Short of dropping a feature altogether, you can provide a cheaper version of the same functionality. You might provide a version that's on time but that hasn't been tuned for performance. You might provide a version in which the least important functionality is implemented crudely. You might decide to back off on a speed requirement because it's much easier to provide a slow version. You might back off on a space requirement because it's easier to provide a memory-intensive version.
Reestimate development time for the least important features. What functionality can you provide in two hours, two days, or two weeks? What do you gain by building the two-week version rather than the two-day version, or the two-day version rather than the two-hour version?
Here are some additional references about software estimation:
Boehm, Barry, et al. Software Cost Estimation with Cocomo II. Boston, MA: Addison-Wesley, 2000. This book describes the ins and outs of the Cocomo II estimating model, which is undoubtedly the most popular model in use today.
Boehm, Barry W. Software Engineering Economics. Englewood Cliffs, NJ: Prentice Hall, 1981. This older book contains an exhaustive treatment of software-project estimation considered more generally than in Boehm's newer book.
Humphrey, Watts S. A Discipline for Software Engineering. Reading, MA: Addison-Wesley, 1995. Chapter 5 of this book describes Humphrey's Probe method, which is a technique for estimating work at the individual developer level.
Conte, S. D., H. E. Dunsmore, and V. Y. Shen. Software Engineering Metrics and Models. Menlo Park, CA: Benjamin/Cummings, 1986. Chapter 6 contains a good survey of estimation techniques, including a history of estimation, statistical models, theoretically based models, and composite models. The book also demonstrates the use of each estimation technique on a database of projects and compares the estimates to the projects' actual lengths.

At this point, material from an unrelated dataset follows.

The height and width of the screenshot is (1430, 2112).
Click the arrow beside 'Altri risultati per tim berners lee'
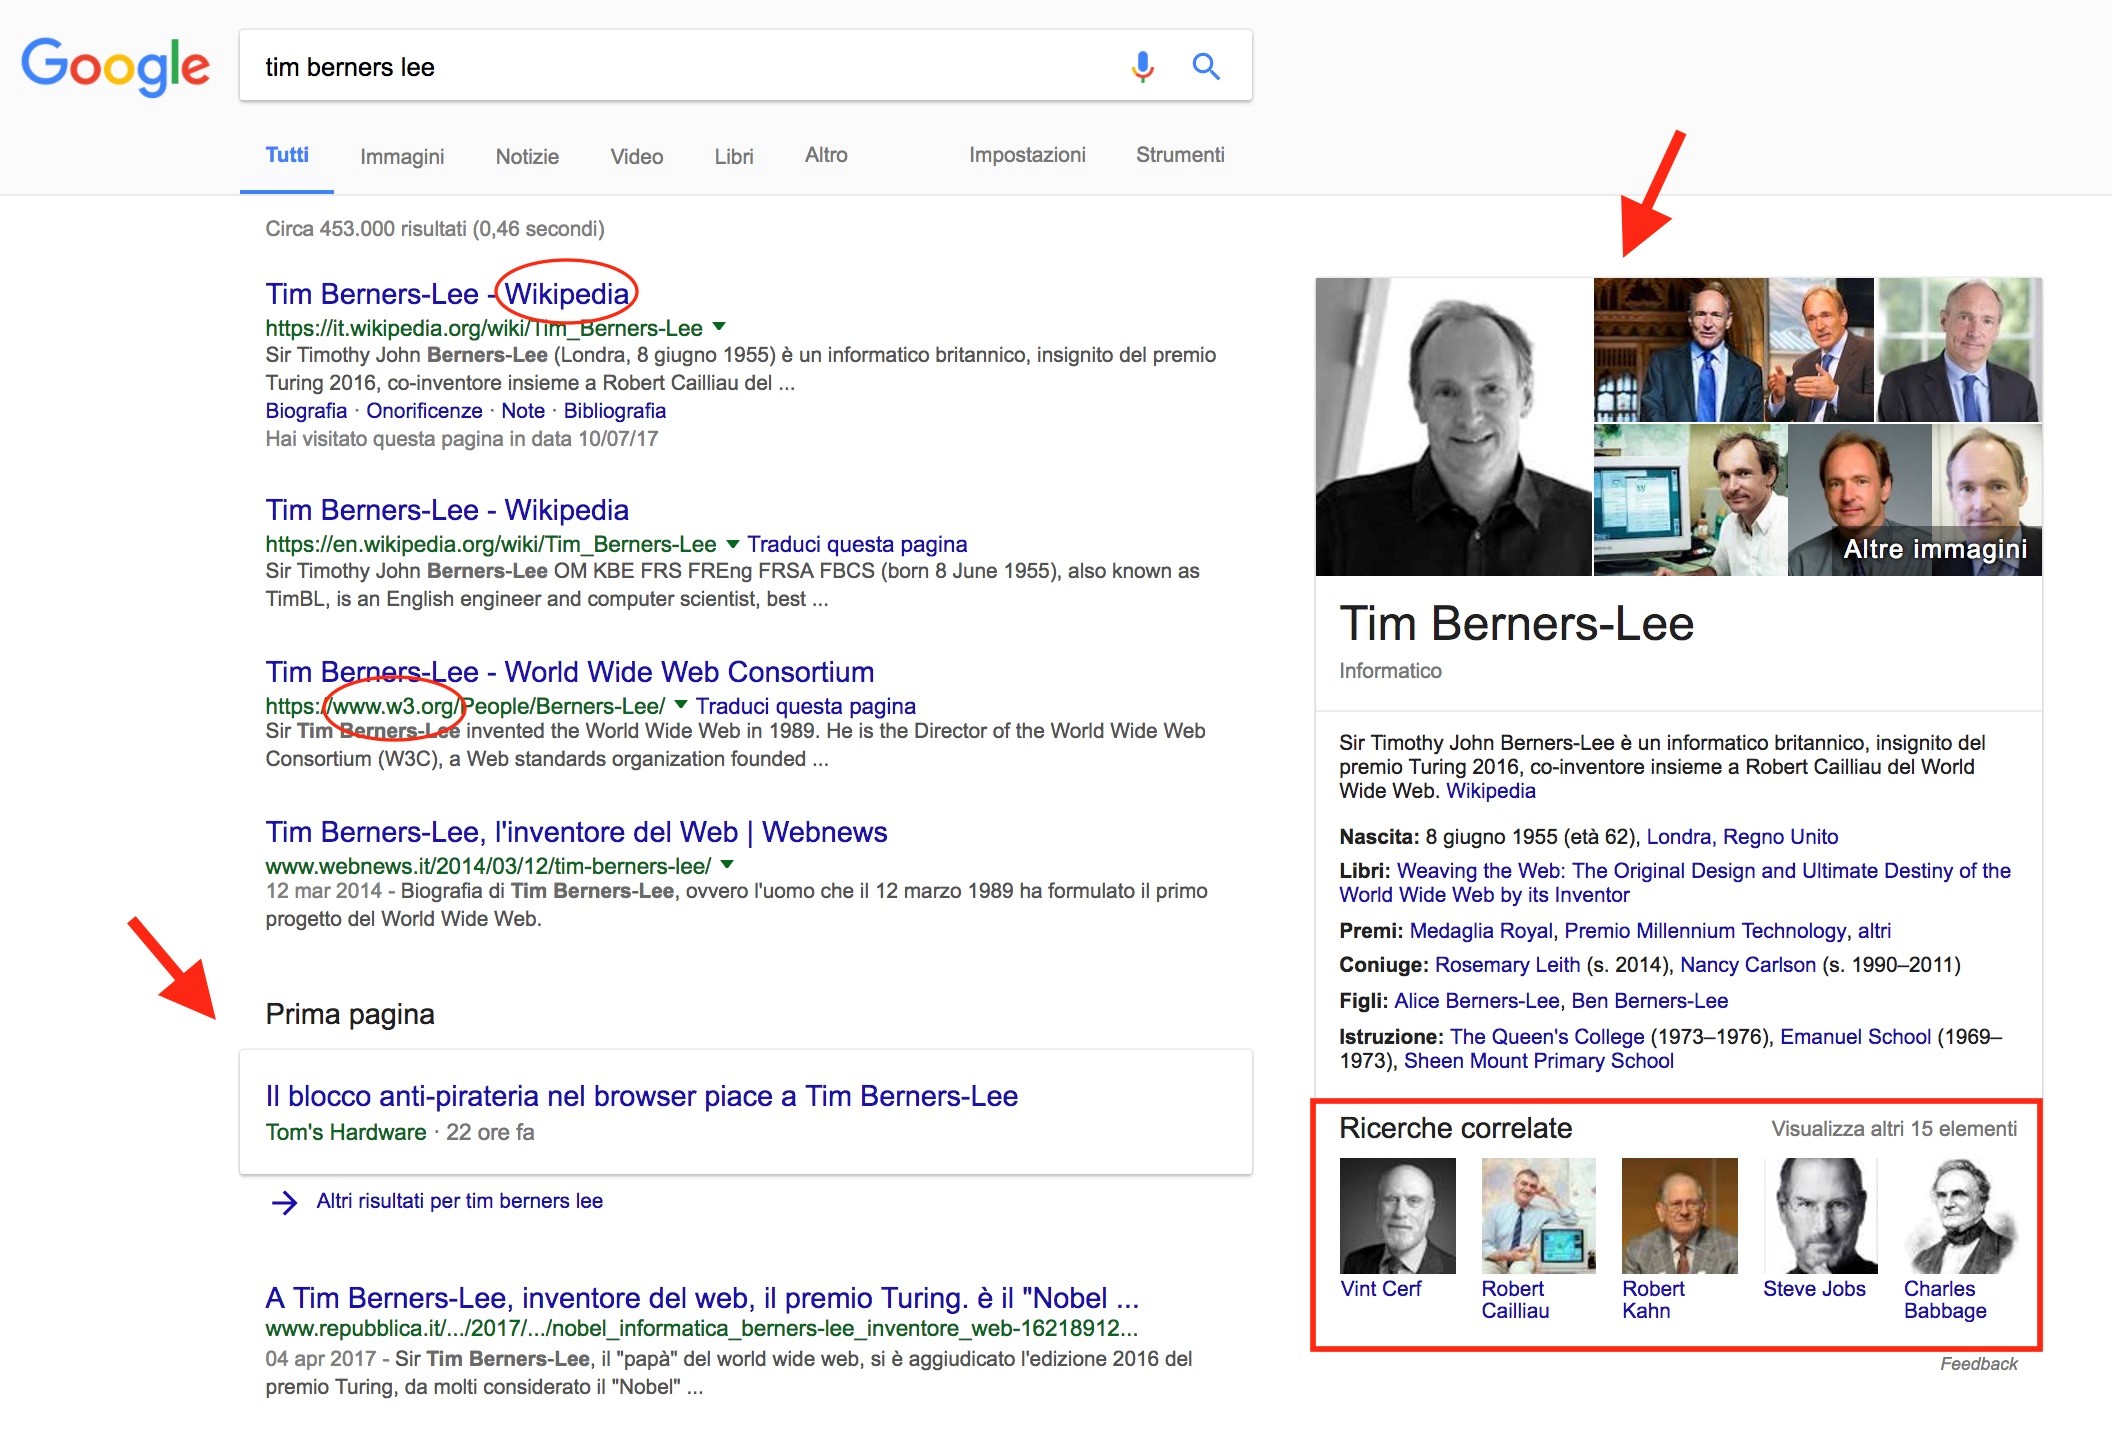283,1201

Gilb, Tom. Principles of Software Engineering Management. Wokingham, England: Addison-Wesley, 1988. The title of Chapter 16, "Ten Principles for Estimating Software Attributes," is somewhat tongue-in-cheek. Gilb argues against project estimation and in favor of project control. Pointing out that people don't really want to predict accurately but do want to control final results, Gilb lays out 10 principles you can use to steer a project to meet a calendar deadline, a cost goal, or another project objective.